Limits of cryofixation as seen by Fourier transform infrared spectra of metmyoglobin azide and carbonyl hemoglobin in vitrified and freeze-concentrated aqueous solution.

The limits of cryofixation were probed by investigating metmyoglobin azide and carbonyl hemoglobin in approximately 5 wt% aqueous solution by Fourier transform infrared spectroscopy. Spectra of solutions cooled slowly and recorded in steps between 295 K and 190 K are compared with those obtained by "hyperquenching" either into their glassy states at 80 K, or into freeze-concentrated solution at 170 K. For metmyoglobin azide we conclude from an analysis of its covalently and ionically bound azide that it is impossible to freeze-in its high-spin/low-spin equilibrium even by hyperquenching, and that its vitrified state must correspond to a temperature T < 226 K for the Fe(II) site of the protein.
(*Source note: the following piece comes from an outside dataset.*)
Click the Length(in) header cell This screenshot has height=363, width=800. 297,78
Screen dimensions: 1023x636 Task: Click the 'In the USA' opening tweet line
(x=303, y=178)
In the amide I spectral region of carbonyl hemoglobin (HbCO), a band at approximately 1654 cm-1 due to alpha-helical structures is the dominant band in spectra recorded at ambient temperature and in the vitrified state, but in the spectrum of HbCO quenched at similar rates into a freeze-concentrated state, a band at approximately 1650 cm-1, tentatively assigned to unordered structures, becomes the dominant feature. This band is absent in the spectra of freeze-concentrated samples obtained by heating a vitrified sample to 170 K. We surmise that HbCO is dehydrated by freeze-concentration to a larger extent in solution quenched rapidly at 170 K than in a vitrified solution heated to 170 K, and that this dehydration is the primary cause for HbCO's perturbation. We conclude that freeze-concentration induced by heating a vitrified solution can cause less perturbations of a protein than does quenching into a freeze-concentrated state. Therefore it can be advantageous for the practice of freeze-etching to vitrify first a solution by "hyperquenching" and thereafter freeze-etch at e.g. approximately 170 K.